Freedy Johnston - Earn Enough for Us


Easily the best track on the XTC tribute record and possibly the best XTC cover? Crash Test Dummies (heh) did such a good job with "Ballad of Peter Pumpkinhead" that it's really close, and a lot of that closeness may be down to my appreciation for Freedy Johnston in general.

Freedy Johnston - Evie's Tears


Freedy Johnston - Evie's Garden


Freedy Johnston - Gone to See the Fire


He also recently covered Warren Zevon. Boy, that's bold. It's not as good as I want it to be? To be fair, much of Enjoy Every Sandwich (the Warren Zevon tribute record) doesn't do it for me either. Warren isn't sacred but he's about as close to it as anyone gets for me.

Freedy Johnston - Poor, Poor Pitiful Me
 
👍 XTC and Magazine both high on my list.
I haven't started Magazine yet but I like The Buzzcocks, Banshees and Visage's first album and am familiar with "Shot By Both Sides" so I'm looking forward to this.

As far as XTC goes I've listened from Drums And Wires up to the end of The Big Express and am about to listen to Oranges & Lemons. I bought this on cassette in 1989 on the strength of lead single "Mayor Of Simpleton" and remember only liking five or so tracks, so let's see whether Steven Wilson can open my ears to the rest.

"Mayor" is a perfect pop record for me, perhaps Andy Partridge's masterpiece (although "Wrapped In Grey" from the follow up album Nonsuch just entered the chat).

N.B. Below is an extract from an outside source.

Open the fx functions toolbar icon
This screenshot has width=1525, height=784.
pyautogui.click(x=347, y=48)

Its dense harmonies are offset by a transcendent Colin Moulding bassline full of ascending and descending scales and village church bell carillon-style verse melodies to underscore the village metaphor.

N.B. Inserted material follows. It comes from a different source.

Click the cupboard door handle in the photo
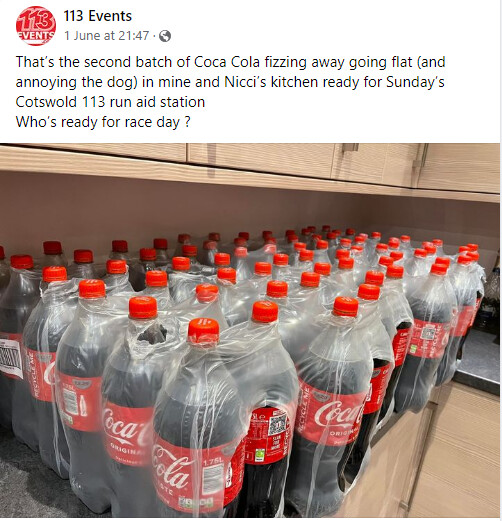 coord(350,148)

Partridge writes a very clever lyric about being stupid, balancing sparkling wit and clever wordplay - which belie the song character's claim of unintelligence - with an undisguised and heartfelt affection for the person he's singing to. "If depth of feeling is a currency / Then I'm the man who grew the money tree" is perhaps my favourite line of his even if he went on to become "The Man Who Murdered Love" on a future album.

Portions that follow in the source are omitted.